Final Comments from Tara Robertson, 2013 International Evergreen Conference Committee

Thank you everyone who came to Vancouver, or turned in over the live stream, IRC or Twitter. We were thrilled to welcome you to Vancouver and hope you got what you wanted to get out of the conference.

So many thank yous! Thank you to all of our awesome sponsors: http://eg2013.evergreen-ils.org/sponsors/ Thanks you to folks who donated door prizes: http://eg2013.evergreen-ils.org/many-thanks-to-our-door-prize-sponsors/ Thank you to all the presenters: http://eg2013.evergreen-ils.org/speakers/ Special thank you to Joshua Berkus (Accidental DBA: http://eg2013.evergreen-ils.org/schedule/session-descriptions/#accidental) and Josh Berkus (How to choose the right hardware: http://eg2013.evergreen-ils.org/schedule/session-descriptions/#hardware) who are from outside the Evergreen community and paid their own way to Vancouver to present. Thank you to the program advisory committee: Anoop Atre, Shauna Borger, Chris Sharp, Matt Carlson, and a special thanks to Dan Scott who went way, way above and beyond. Thank you to Dan Scott and Galen Charlton for providing leadership during the hackfest. Thank you to Yamil Suarez for wrangling the Lightning Talks. Thank you to our amazing volunteers Kimberly Garmoe, Eka Grguric, Mary Jinglewski, Jonathan Kift, Jonathan Schatz and David Waddell for the live note taking (http://eg2013.evergreen-ils.org/live/) and helping streaming the tech track. A special thank you to Samantha Mills for the fancy video editing work editing work from the main track to incorporate the slides, an intro and titles.

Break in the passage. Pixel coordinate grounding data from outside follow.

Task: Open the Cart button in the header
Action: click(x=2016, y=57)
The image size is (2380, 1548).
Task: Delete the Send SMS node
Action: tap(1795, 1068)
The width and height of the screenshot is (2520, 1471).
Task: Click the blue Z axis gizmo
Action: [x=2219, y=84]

All of the video has been uploaded to the Internet Archive (and tagged with #egcon2013 http://archive.org/search.php?query=%23egcon2013%20AND%20collection%3Aopensource_movies) and linked back to the conference website.

Thank you to other people who stepped up in various ways to help during the conference, especially the locals who led the no-host lunch groups. Thank you to Ben Hyman for giving us space and support to plan and organize. A massively huge thank you to the rest of the organizing committee. It truly was a team effort. • Anita Cocchia, BCELN - venue, hotel, budget • Caroline Daniels, KPU - venue, hotel, budget • Mark Ellis, RPL - registrar, volunteer coordinator • Mark Jordan, SFU - hackfest coordinator, DIY video streaming • Paul Joseph, UBC - website, social event • Shirley Lew, VCC - program, sponsorship, streaming

Hope to see you in Boston next year!